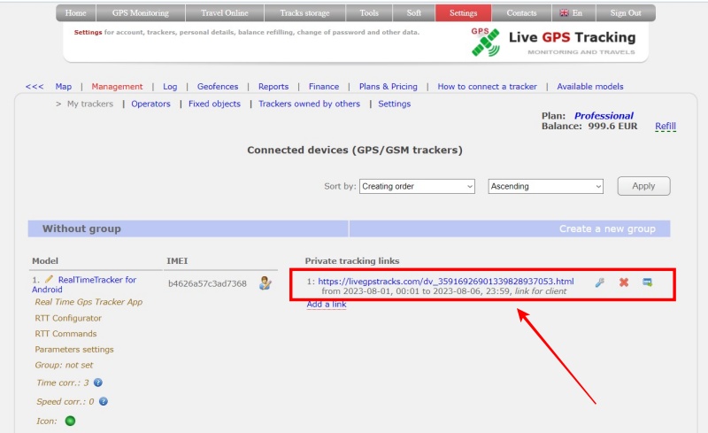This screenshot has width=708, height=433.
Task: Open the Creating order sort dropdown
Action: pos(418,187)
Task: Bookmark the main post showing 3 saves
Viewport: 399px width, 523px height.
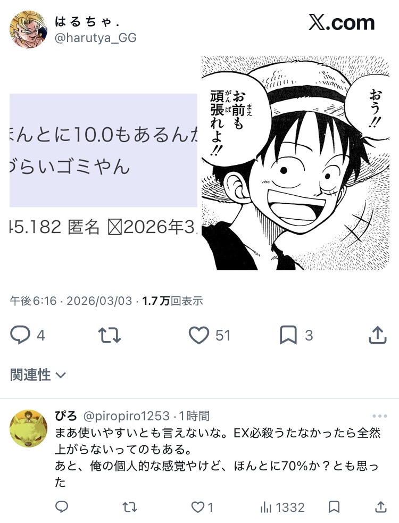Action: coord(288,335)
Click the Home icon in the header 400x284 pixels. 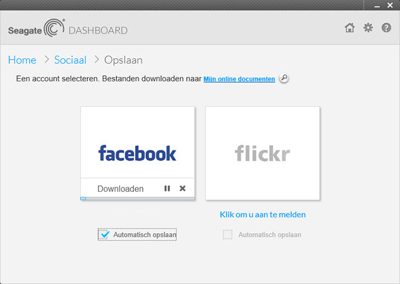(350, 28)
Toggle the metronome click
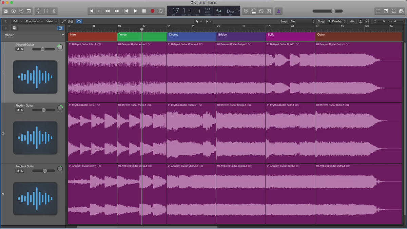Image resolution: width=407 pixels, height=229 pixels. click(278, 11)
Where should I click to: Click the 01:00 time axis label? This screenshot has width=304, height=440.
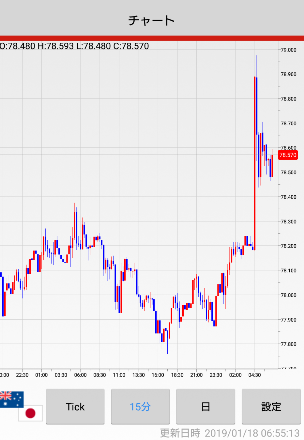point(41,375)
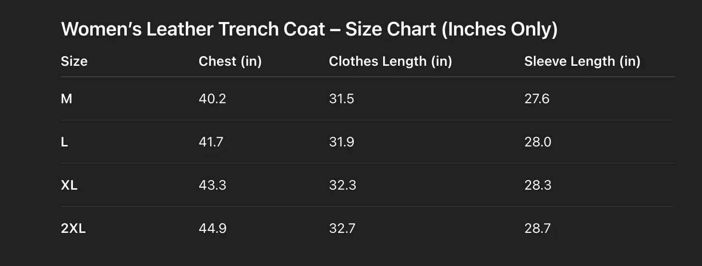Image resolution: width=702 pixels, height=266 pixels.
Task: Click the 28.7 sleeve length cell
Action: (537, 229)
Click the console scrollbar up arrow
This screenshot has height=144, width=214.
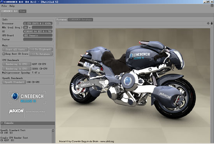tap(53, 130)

--

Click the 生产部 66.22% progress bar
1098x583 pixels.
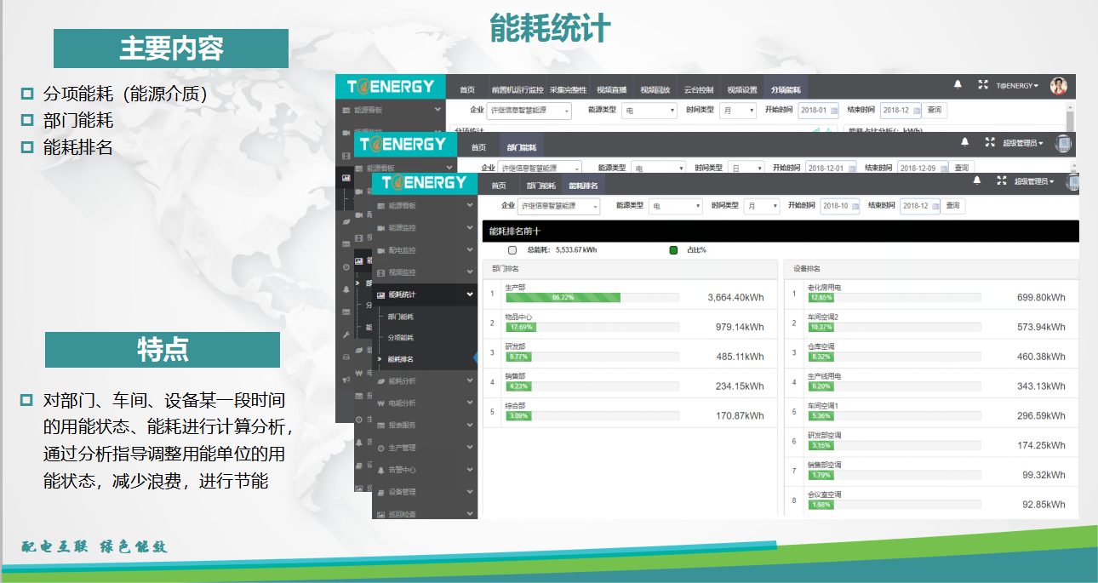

---

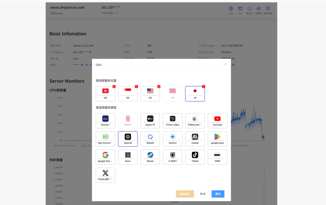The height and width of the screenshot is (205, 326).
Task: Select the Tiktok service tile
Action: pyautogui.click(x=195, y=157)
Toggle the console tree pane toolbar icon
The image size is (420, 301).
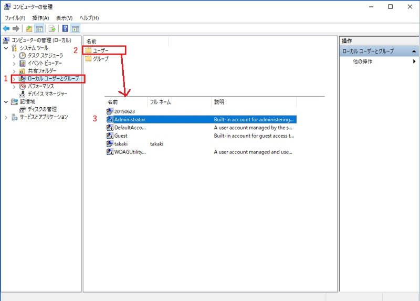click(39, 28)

▶ Exercise
Transcribe the entries from the line containing "Click the console scrollbar up arrow" through the line containing "tap(53, 130)", both included, keeping each line as it appears and omitting the pictures.

▶ Response
Click the console scrollbar up arrow
This screenshot has height=144, width=214.
tap(53, 130)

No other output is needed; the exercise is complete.